Re: [PATCH 19/22] KVM: x86/mmu: Add infrastructure to allow walking rmaps outside of mmu_lock

From: James Houghton
Date: Tue Sep 10 2024 - 17:12:14 EST


On Mon, Sep 9, 2024 at 6:42 PM Sean Christopherson <seanjc@xxxxxxxxxx> wrote:
>
> On Mon, Sep 09, 2024, James Houghton wrote:
> > I take back what I said about this working on x86. I think it's
> > possible for there to be a race.
> >
> > Say...
> >
> > 1. T1 modifies pte_list_desc then unlocks kvm_rmap_unlock().
> > 2. T2 then locks kvm_rmap_lock_readonly().
> >
> > The modifications that T1 has made are not guaranteed to be visible to
> > T2 unless T1 has an smp_wmb() (or equivalent) after the modfication
> > and T2 has an smp_rmb() before reading the data.
> >
> > Now the way you had it, T2, because it uses try_cmpxchg() with full
> > ordering, will effectively do a smp_rmb(). But T1 only does an
> > smp_wmb() *after dropping the mmu_lock*, so there is a race. While T1
> > still holds the mmu_lock but after releasing the kvm_rmap_lock(), T2
> > may enter its critical section and then *later* observe the changes
> > that T1 made.
> >
> > Now this is impossible on x86 (IIUC) if, in the compiled list of
> > instructions, T1's writes occur in the same order that we have written
> > them in C. I'm not sure if WRITE_ONCE guarantees that this reordering
> > at compile time is forbidden.
> >
> > So what I'm saying is:
> >
> > 1. kvm_rmap_unlock() must have an smp_wmb().
>
> No, because beating a dead horse, this is not generic code, this is x86.

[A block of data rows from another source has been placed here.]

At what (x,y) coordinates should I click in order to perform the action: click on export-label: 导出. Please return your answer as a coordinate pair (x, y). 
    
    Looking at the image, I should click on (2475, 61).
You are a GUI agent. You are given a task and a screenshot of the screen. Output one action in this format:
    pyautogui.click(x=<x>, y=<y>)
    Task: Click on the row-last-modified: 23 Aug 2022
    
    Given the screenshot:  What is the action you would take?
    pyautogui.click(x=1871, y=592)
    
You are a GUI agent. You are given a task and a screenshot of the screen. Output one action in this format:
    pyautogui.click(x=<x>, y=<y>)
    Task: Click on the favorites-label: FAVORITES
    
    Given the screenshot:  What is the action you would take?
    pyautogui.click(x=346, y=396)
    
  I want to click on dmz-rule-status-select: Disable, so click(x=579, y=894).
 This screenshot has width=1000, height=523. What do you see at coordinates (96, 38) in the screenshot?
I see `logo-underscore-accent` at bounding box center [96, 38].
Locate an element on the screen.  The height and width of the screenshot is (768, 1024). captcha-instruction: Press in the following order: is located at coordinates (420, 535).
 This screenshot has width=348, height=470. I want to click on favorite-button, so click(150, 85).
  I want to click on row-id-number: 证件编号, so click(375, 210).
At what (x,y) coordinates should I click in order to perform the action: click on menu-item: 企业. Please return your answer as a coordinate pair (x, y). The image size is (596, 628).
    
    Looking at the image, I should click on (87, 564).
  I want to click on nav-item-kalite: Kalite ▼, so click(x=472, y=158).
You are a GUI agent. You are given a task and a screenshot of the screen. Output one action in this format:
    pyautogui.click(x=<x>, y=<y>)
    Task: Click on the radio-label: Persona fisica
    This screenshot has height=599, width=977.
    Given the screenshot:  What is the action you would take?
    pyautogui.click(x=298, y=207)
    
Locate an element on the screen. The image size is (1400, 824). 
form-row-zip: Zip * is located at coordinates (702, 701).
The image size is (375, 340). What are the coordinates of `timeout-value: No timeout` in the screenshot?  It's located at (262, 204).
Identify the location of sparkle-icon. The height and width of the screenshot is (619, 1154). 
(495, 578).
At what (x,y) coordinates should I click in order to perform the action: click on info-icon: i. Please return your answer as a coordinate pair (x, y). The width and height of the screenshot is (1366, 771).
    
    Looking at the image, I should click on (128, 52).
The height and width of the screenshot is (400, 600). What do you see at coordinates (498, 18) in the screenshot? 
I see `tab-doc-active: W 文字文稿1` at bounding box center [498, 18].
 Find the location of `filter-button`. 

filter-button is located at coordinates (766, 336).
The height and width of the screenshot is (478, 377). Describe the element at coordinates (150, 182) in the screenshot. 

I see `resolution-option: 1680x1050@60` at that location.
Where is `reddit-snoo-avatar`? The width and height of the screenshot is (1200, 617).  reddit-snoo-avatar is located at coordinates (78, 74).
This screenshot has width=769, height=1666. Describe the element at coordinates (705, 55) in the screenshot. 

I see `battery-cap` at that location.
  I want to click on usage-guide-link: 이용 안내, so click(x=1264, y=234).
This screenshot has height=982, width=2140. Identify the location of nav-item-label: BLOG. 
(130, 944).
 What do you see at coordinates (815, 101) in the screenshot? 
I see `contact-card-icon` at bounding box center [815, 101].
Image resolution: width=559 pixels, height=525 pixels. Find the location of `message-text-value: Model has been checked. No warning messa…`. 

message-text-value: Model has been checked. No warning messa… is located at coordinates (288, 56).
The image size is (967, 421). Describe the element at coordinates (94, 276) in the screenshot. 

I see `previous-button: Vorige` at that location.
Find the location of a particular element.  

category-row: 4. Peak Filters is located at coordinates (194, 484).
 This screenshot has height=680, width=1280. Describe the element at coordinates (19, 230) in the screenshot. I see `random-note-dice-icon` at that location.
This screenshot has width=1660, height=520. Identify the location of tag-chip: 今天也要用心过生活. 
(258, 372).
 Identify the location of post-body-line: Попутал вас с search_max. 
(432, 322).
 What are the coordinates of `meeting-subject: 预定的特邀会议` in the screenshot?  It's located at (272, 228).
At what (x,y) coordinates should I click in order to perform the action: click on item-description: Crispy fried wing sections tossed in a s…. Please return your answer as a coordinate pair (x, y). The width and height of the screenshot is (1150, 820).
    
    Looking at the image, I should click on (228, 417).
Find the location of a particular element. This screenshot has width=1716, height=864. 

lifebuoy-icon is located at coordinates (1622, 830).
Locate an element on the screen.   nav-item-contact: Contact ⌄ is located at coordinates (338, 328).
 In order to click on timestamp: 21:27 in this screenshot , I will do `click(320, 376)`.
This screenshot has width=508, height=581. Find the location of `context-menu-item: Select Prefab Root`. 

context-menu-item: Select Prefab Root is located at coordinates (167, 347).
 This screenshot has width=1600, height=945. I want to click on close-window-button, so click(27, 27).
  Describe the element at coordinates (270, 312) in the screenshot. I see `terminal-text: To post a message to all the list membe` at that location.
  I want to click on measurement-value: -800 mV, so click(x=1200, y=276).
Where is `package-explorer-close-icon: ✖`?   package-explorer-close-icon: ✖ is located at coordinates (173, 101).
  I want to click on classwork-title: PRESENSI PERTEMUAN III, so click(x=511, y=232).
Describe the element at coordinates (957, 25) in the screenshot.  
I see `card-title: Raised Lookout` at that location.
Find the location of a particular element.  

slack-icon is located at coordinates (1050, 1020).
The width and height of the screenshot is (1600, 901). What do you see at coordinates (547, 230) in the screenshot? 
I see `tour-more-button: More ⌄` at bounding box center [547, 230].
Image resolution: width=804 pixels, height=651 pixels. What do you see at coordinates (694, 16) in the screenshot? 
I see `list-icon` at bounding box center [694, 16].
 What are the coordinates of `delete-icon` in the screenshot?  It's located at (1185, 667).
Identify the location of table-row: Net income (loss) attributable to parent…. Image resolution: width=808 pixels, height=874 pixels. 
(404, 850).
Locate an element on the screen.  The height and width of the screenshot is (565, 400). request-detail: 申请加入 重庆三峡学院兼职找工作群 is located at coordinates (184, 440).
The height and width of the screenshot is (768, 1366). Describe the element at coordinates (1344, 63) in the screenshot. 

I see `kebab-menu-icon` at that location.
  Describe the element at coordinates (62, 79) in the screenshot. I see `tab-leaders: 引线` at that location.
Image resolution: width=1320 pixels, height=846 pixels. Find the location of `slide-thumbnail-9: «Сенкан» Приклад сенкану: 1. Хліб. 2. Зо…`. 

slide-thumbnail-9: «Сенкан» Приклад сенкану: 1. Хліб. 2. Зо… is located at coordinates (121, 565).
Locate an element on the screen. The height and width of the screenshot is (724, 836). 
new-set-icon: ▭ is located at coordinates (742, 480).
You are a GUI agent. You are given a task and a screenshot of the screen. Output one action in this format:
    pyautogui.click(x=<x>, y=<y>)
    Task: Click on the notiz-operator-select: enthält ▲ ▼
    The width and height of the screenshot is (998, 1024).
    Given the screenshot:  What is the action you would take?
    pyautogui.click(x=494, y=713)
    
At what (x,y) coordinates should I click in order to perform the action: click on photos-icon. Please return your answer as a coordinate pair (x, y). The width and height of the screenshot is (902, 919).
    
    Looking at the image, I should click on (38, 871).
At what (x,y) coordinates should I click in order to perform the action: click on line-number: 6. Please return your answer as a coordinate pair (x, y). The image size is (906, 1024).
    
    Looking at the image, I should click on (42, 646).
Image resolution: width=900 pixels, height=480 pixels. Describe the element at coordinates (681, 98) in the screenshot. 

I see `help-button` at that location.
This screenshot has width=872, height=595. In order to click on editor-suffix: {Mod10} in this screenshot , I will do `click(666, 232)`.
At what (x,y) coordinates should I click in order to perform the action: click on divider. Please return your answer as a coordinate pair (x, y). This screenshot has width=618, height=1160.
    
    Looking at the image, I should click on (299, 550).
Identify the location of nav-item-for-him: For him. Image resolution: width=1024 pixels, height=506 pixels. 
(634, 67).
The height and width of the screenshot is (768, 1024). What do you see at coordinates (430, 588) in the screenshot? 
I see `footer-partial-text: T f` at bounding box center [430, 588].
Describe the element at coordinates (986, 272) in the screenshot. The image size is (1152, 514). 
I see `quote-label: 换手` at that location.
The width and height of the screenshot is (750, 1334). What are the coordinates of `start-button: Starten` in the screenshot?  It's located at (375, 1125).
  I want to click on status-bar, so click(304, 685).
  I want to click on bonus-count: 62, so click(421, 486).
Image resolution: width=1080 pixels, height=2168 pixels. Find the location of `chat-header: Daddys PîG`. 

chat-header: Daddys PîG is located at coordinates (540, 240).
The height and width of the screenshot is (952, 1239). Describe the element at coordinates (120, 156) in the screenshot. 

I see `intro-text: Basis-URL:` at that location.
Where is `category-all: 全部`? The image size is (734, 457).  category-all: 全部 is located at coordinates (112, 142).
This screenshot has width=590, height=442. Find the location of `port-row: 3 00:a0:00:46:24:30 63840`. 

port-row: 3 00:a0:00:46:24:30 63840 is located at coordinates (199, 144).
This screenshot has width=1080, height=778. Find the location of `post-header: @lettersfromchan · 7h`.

What prevents the compiler from reordering (non-atomic, non-volatile)
stores that happen before WRITE_ONCE() in kvm_rmap_unlock() to after
the WRITE_ONCE()?

IMV, such a reordering is currently permitted[1] (i.e., a barrier() is
missing), and should the compiler choose to do this, the lock will not
function correctly.

> If kvm_rmap_head.val were an int, i.e. could be unionized with an atomic_t, then
> I wouldn't be opposed to doing this in the locking code to document things:
>
> s/READ_ONCE/atomic_read_acquire
> s/WRITE_ONCE/atomic_set_release
> s/try_cmpxchg/atomic_cmpxchg_acquire

I think we can use atomic_long_t.

It would be really great if we did a substitution like this. That
would address my above concern about barrier() (atomic_set_release,
for example, implies a barrier() that we otherwise need to include).

[1]: https://www.kernel.org/doc/Documentation/memory-barriers.txt
(GUARANTEES + COMPILER BARRIER)